*EXERCISE INSTRUCTIONS*. Repeat each line of the material below exactly as it appears, minus any pictures.

*DATA SECTION*.
# # # # #

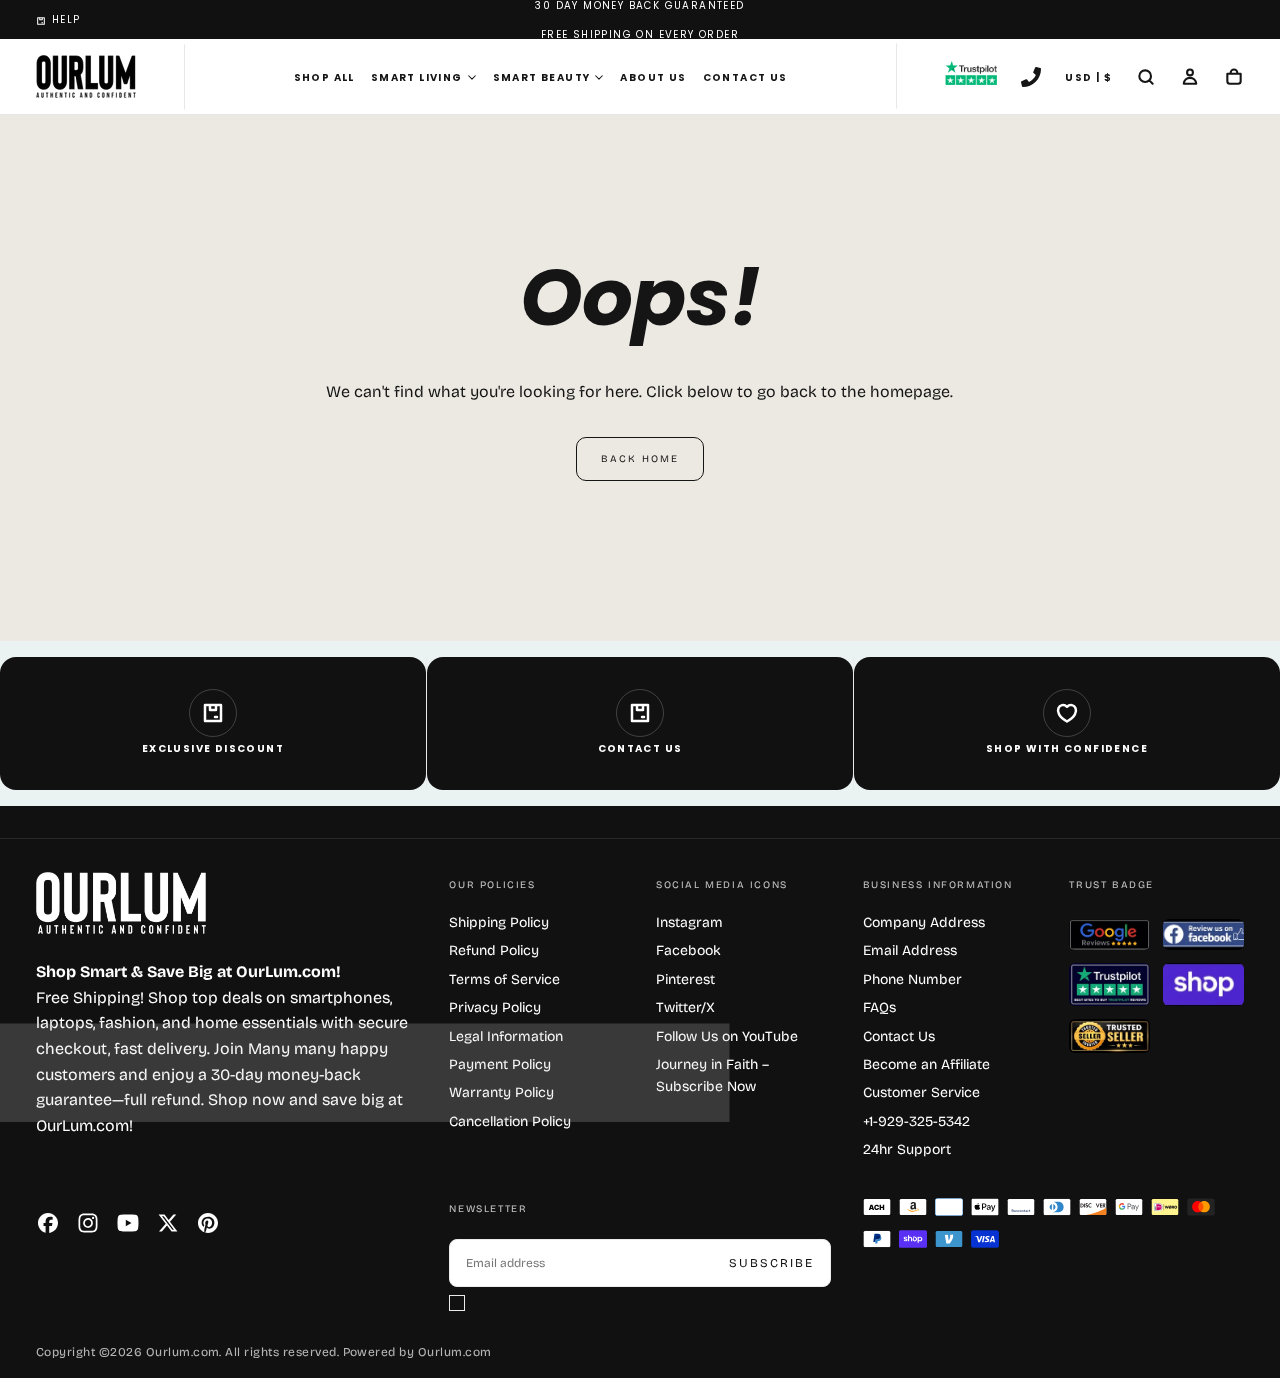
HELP (66, 19)
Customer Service (921, 1092)
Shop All (324, 77)
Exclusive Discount (213, 748)
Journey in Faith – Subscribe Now (712, 1075)
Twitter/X (685, 1007)
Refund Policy (494, 950)
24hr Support (907, 1149)
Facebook (688, 950)
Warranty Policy (501, 1092)
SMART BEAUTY (542, 77)
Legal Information (506, 1036)
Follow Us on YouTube (727, 1036)
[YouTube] (128, 1223)
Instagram (689, 922)
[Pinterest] (208, 1223)
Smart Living (417, 77)
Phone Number (912, 979)
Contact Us (745, 77)
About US (653, 77)
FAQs (879, 1007)
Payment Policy (500, 1064)
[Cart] (1234, 79)
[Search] (1146, 79)
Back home (640, 459)
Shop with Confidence (1067, 748)
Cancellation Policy (510, 1121)
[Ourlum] (121, 903)
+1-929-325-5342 (916, 1121)
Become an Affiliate (926, 1064)
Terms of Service (504, 979)
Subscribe (771, 1263)
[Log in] (1190, 79)
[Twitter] (168, 1223)
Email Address (910, 950)
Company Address (924, 922)
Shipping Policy (499, 922)
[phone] (1031, 79)
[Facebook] (48, 1223)
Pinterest (685, 979)
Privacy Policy (495, 1007)
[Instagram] (88, 1223)
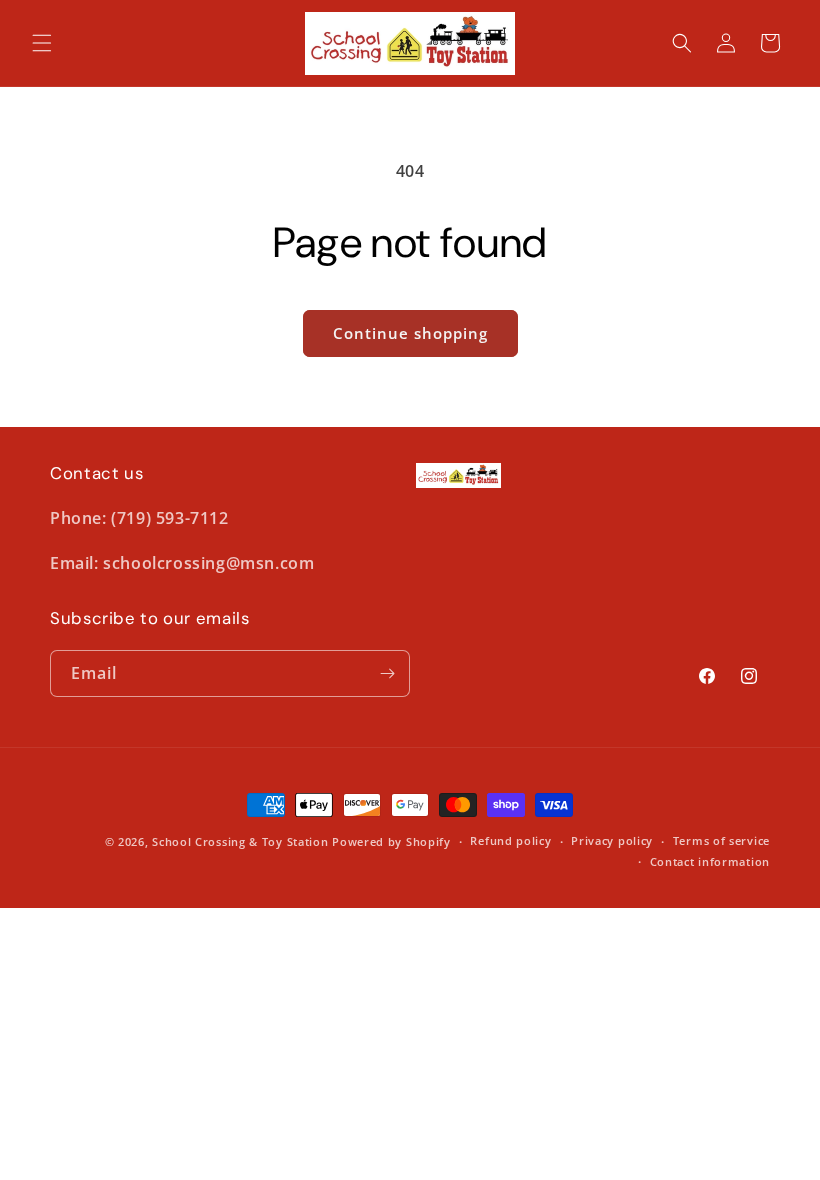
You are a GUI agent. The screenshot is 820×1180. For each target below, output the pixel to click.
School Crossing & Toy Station (240, 841)
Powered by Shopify (391, 841)
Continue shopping (410, 333)
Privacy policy (612, 840)
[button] (42, 43)
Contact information (710, 861)
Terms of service (721, 840)
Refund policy (510, 840)
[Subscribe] (387, 673)
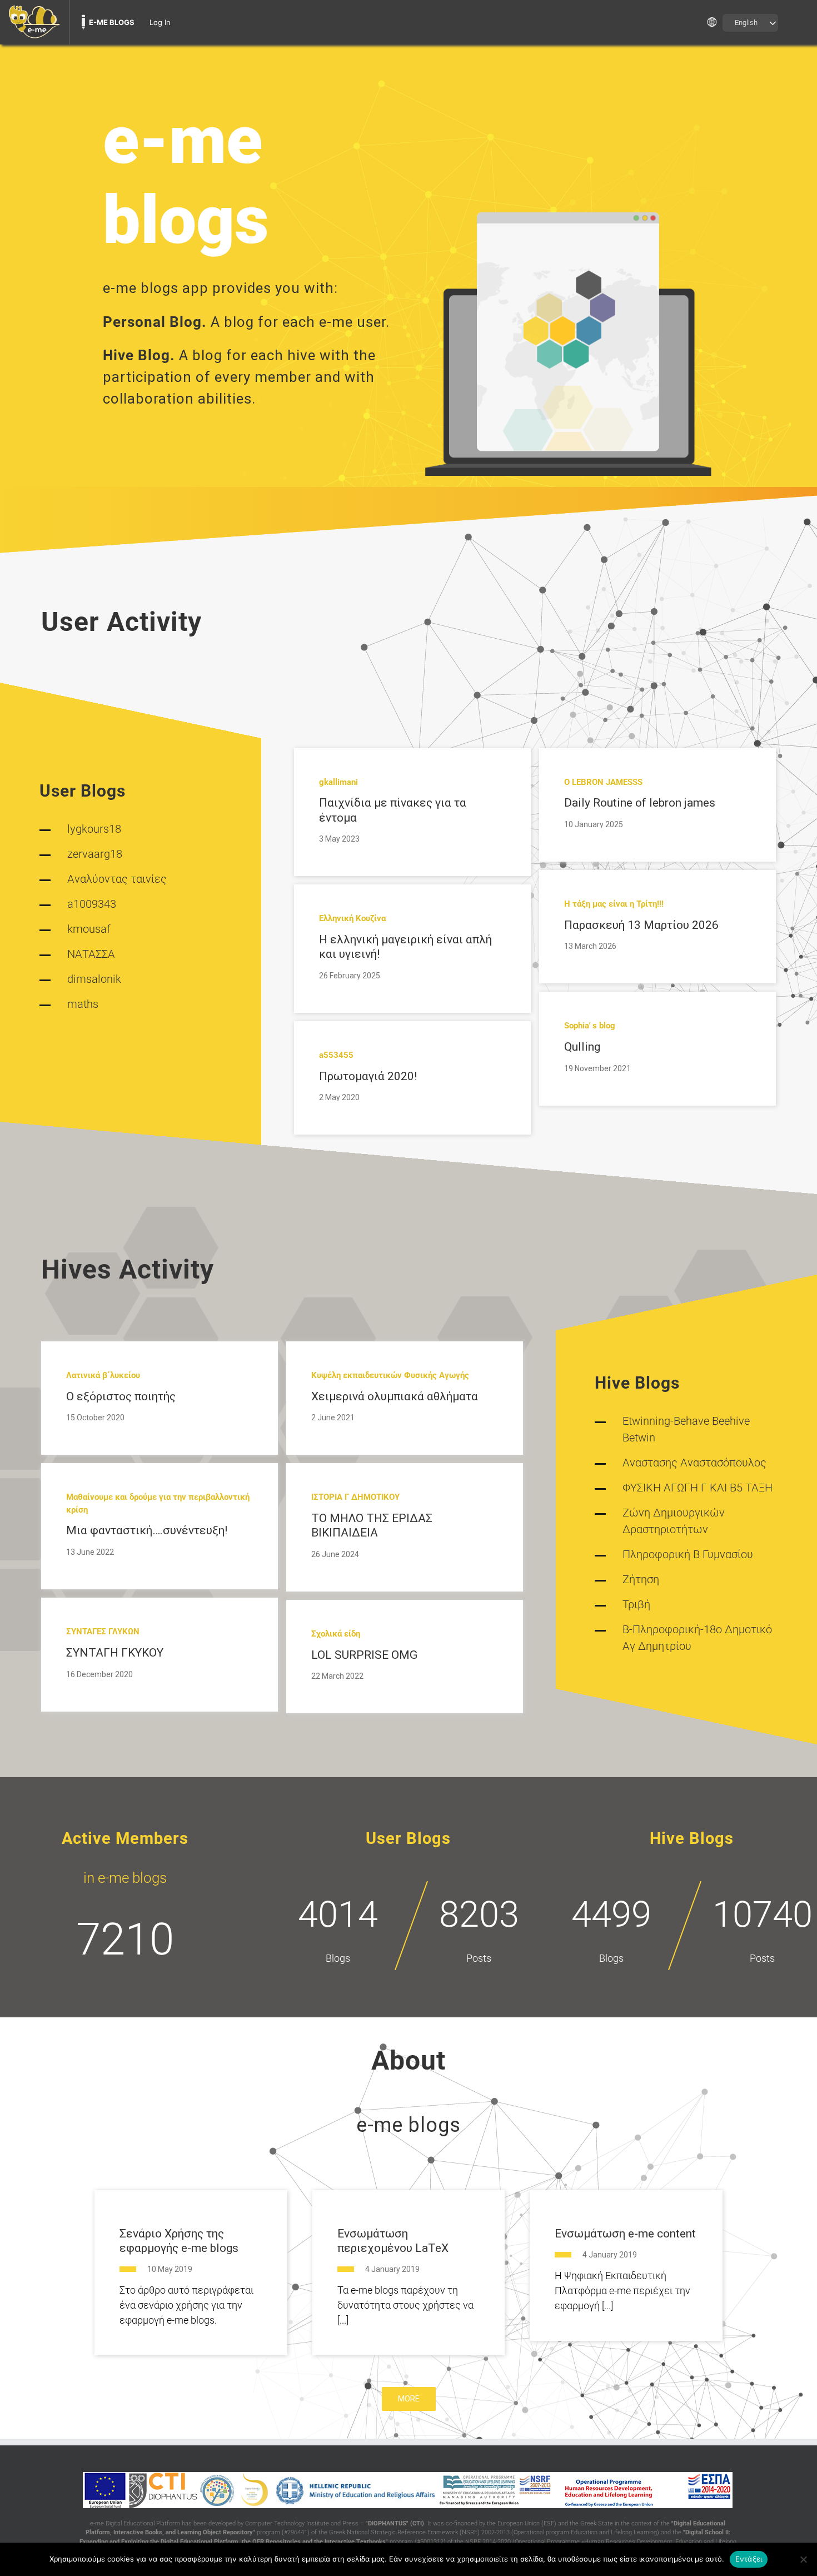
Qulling (582, 1046)
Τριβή (636, 1604)
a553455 (336, 1055)
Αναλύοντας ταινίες (117, 879)
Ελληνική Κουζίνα (352, 918)
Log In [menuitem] (160, 22)
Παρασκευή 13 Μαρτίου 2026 (641, 925)
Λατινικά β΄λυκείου (103, 1375)
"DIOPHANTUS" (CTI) (395, 2523)
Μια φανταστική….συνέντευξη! (146, 1530)
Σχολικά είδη (335, 1634)
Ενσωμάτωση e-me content (625, 2233)
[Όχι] (803, 2559)
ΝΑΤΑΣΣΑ (91, 954)
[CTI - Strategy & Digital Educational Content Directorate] (217, 2490)
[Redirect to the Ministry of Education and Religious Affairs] (355, 2490)
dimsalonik (94, 979)
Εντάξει (749, 2558)
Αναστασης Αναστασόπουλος (694, 1462)
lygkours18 (94, 829)
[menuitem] (34, 22)
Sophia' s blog (589, 1026)
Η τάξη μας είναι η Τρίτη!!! (614, 904)
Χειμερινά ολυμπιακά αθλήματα (394, 1396)
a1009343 (91, 904)
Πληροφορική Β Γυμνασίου (687, 1554)
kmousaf (89, 929)
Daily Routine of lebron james (639, 802)
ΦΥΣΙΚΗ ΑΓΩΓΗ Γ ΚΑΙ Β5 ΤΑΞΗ (697, 1487)
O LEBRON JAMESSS (603, 782)
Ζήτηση (640, 1579)
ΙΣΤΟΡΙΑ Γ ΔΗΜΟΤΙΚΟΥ (355, 1497)
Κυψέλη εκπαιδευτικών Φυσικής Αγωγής (390, 1375)
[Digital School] (255, 2490)
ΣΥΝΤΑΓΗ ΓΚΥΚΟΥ (114, 1652)
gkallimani (338, 782)
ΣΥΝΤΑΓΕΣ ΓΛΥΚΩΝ (103, 1632)
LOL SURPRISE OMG (364, 1655)
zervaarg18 (94, 854)
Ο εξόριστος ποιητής (121, 1396)
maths (82, 1004)
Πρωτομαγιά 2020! (368, 1076)
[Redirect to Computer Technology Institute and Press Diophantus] (162, 2490)
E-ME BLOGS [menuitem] (111, 22)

# # # # #

*TASK SOLUTION*.
HELP (66, 19)
Customer Service (921, 1092)
Shop All (324, 77)
Exclusive Discount (213, 748)
Journey in Faith – Subscribe Now (712, 1075)
Twitter/X (685, 1007)
Refund Policy (494, 950)
24hr Support (907, 1149)
Facebook (688, 950)
Warranty Policy (501, 1092)
SMART BEAUTY (542, 77)
Legal Information (506, 1036)
Follow Us on YouTube (727, 1036)
[YouTube] (128, 1223)
Instagram (689, 922)
[Pinterest] (208, 1223)
Smart Living (417, 77)
Phone Number (912, 979)
Contact Us (745, 77)
About US (653, 77)
FAQs (879, 1007)
Payment Policy (500, 1064)
[Cart] (1234, 79)
[Search] (1146, 79)
Back home (640, 459)
Shop with Confidence (1067, 748)
Cancellation Policy (510, 1121)
[Ourlum] (121, 903)
+1-929-325-5342 (916, 1121)
Become an Affiliate (926, 1064)
Terms of Service (504, 979)
Subscribe (771, 1263)
[Log in] (1190, 79)
[Twitter] (168, 1223)
Email Address (910, 950)
Company Address (924, 922)
Shipping Policy (499, 922)
[phone] (1031, 79)
[Facebook] (48, 1223)
Pinterest (685, 979)
Privacy Policy (495, 1007)
[Instagram] (88, 1223)
You are a GUI agent. The screenshot is 820×1180. For each target below, output the pixel to click.
School Crossing & Toy Station (240, 841)
Powered by Shopify (391, 841)
Continue shopping (410, 333)
Privacy policy (612, 840)
[button] (42, 43)
Contact information (710, 861)
Terms of service (721, 840)
Refund policy (510, 840)
[Subscribe] (387, 673)
Qulling (582, 1046)
Τριβή (636, 1604)
a553455 (336, 1055)
Αναλύοντας ταινίες (117, 879)
Ελληνική Κουζίνα (352, 918)
Log In [menuitem] (160, 22)
Παρασκευή 13 Μαρτίου 2026 (641, 925)
Λατινικά β΄λυκείου (103, 1375)
"DIOPHANTUS" (CTI) (395, 2523)
Μια φανταστική….συνέντευξη! (146, 1530)
Σχολικά είδη (335, 1634)
Ενσωμάτωση e-me content (625, 2233)
[Όχι] (803, 2559)
ΝΑΤΑΣΣΑ (91, 954)
[CTI - Strategy & Digital Educational Content Directorate] (217, 2490)
[Redirect to the Ministry of Education and Religious Affairs] (355, 2490)
dimsalonik (94, 979)
Εντάξει (749, 2558)
Αναστασης Αναστασόπουλος (694, 1462)
lygkours18 (94, 829)
[menuitem] (34, 22)
Sophia' s blog (589, 1026)
Η τάξη μας είναι η Τρίτη!!! (614, 904)
Χειμερινά ολυμπιακά αθλήματα (394, 1396)
a1009343 (91, 904)
Πληροφορική Β Γυμνασίου (687, 1554)
kmousaf (89, 929)
Daily Routine of lebron james (639, 802)
ΦΥΣΙΚΗ ΑΓΩΓΗ Γ ΚΑΙ Β5 ΤΑΞΗ (697, 1487)
O LEBRON JAMESSS (603, 782)
Ζήτηση (640, 1579)
ΙΣΤΟΡΙΑ Γ ΔΗΜΟΤΙΚΟΥ (355, 1497)
Κυψέλη εκπαιδευτικών Φυσικής Αγωγής (390, 1375)
[Digital School] (255, 2490)
ΣΥΝΤΑΓΗ ΓΚΥΚΟΥ (114, 1652)
gkallimani (338, 782)
ΣΥΝΤΑΓΕΣ ΓΛΥΚΩΝ (103, 1632)
LOL SURPRISE OMG (364, 1655)
zervaarg18 (94, 854)
Ο εξόριστος ποιητής (121, 1396)
maths (82, 1004)
Πρωτομαγιά 2020! (368, 1076)
[Redirect to Computer Technology Institute and Press Diophantus] (162, 2490)
E-ME BLOGS [menuitem] (111, 22)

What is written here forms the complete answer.